[j-nsp] MPC-3D-16XGE-SFP
Dragan Jovicic
draganj84 at gmail.com
Wed Aug 31 20:02:02 EDT 2016
Those are specifically 10G ports not 1G.
We run these on some of our MX960 and MX480, both toward core and edge.
They are fine high density 10G cards.
Things to note. Card has 4 PFE; each MQ chip is good for ~70Gbps give or
take +/- 10Gbps depending on packet sizes.
This packet memory bandwidth is shared between both wan-facing and
fabric-facing ports.
Meaning, if you run wan-fabric traffic you get 35Gbps max. If you run
wan-wan traffic you can get near line-rate (this is how fabricless mx80
gets ~80Gbps).
This is the definition of "full line rate" with these MPC2 cards.
Regards
Dragan
On Thu, Sep 1, 2016 at 12:39 AM, Josh Reynolds <josh at kyneticwifi.com> wrote:
> Is it actually SFPP? If so, I've had a couple of these.

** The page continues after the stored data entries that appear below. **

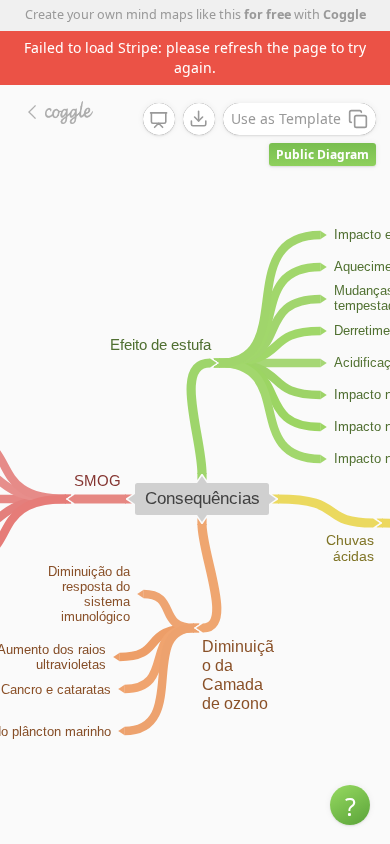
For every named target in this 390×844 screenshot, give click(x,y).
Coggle (344, 14)
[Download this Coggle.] (199, 119)
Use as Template (286, 118)
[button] (350, 805)
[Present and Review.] (159, 120)
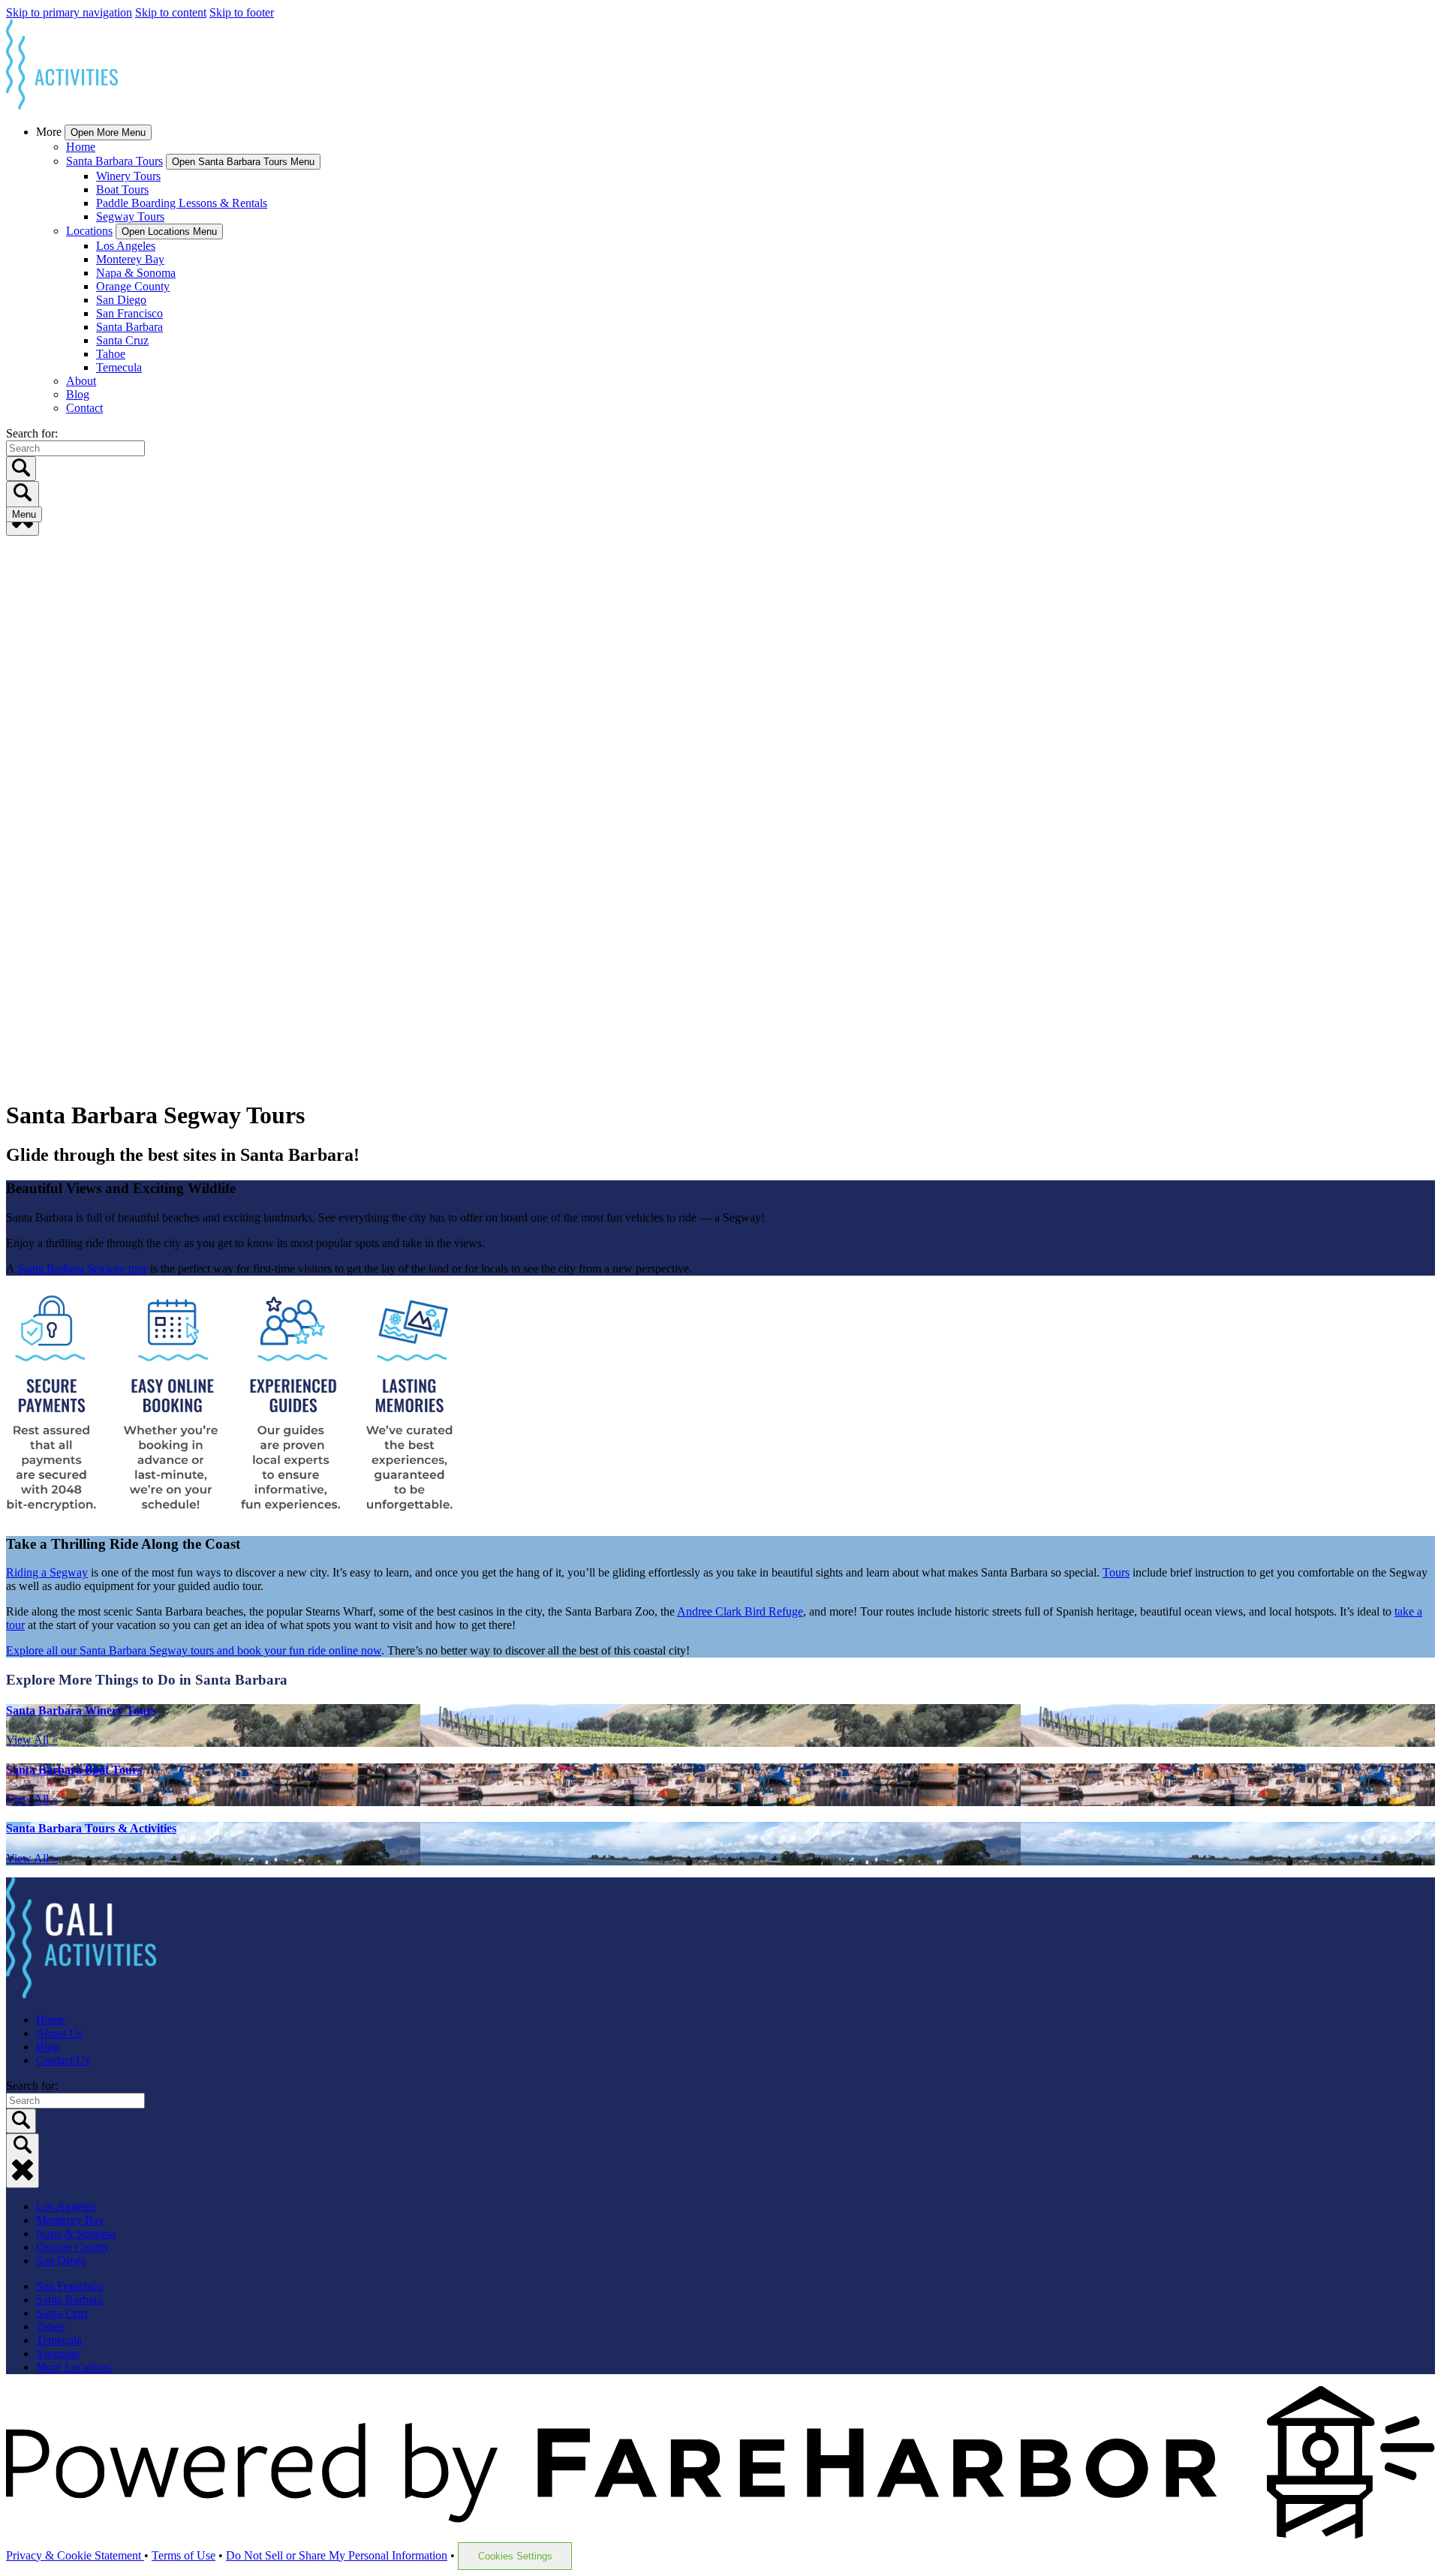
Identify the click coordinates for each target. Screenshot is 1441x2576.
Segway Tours (130, 216)
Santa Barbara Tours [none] (114, 161)
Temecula (119, 367)
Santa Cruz (122, 340)
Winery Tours (128, 176)
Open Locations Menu (169, 231)
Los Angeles (125, 245)
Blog (77, 394)
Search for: (32, 433)
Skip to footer (241, 12)
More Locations (73, 2367)
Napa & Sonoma (136, 272)
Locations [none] (89, 230)
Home (80, 146)
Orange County (133, 286)
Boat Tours (122, 189)
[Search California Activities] (22, 2160)
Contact (84, 407)
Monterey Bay (130, 259)
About (81, 380)
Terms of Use (183, 2555)
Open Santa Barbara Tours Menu (243, 161)
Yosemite (58, 2353)
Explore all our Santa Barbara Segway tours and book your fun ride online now (193, 1650)
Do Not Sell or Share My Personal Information (336, 2555)
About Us (59, 2033)
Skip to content (170, 12)
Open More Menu (108, 132)
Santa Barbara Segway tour (82, 1268)
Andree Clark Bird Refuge (740, 1611)
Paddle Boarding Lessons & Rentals (181, 203)
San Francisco (129, 313)
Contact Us (62, 2060)
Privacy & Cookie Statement (75, 2555)
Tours (1116, 1572)
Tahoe (110, 353)
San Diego (121, 299)
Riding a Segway (47, 1572)
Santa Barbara (129, 326)
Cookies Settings (515, 2556)
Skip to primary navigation (69, 12)
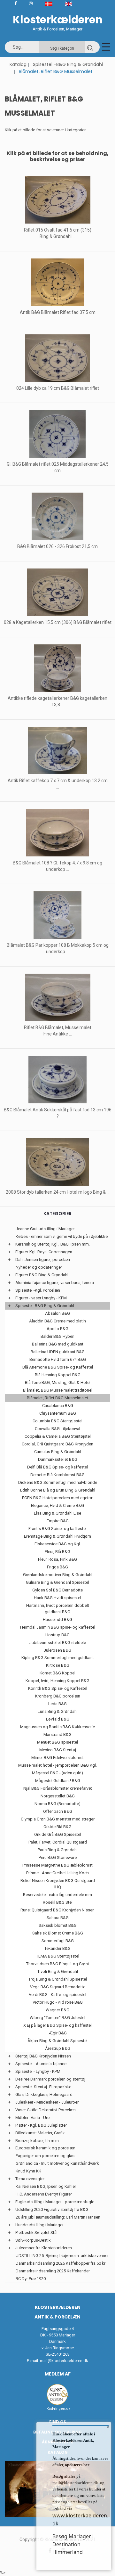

With a regular SCB
> you can only run line rate on 12 ports. With the enhanced SCB you can run
> line rate on all 16, if memory serves. Supports GE and 10G SFP modules.
>
> I don't know about any warnings or concerns on your chassis as I ran these
> on MX960's.
>
> On Aug 31, 2016 5:33 PM, "John Brown" <john at citylinkfiber.com> wrote:
>
> Hi,
>
> I've received some pretty good pricing on the MPC-3D-16XGE-SFP card,
> and was wondering what the list.wisdom is ??
>
> We are an ISP..... That will be the usage.
> Some ports will have BGP, many will be static routed.
>
> Will this run full line rate on all 16 ports ?
> Can I run multiple ISP type clients on this card ?
>
> What should I worry about ?
>
> Going into a MX480 chassis with MPC2 and MPC3 cards existing.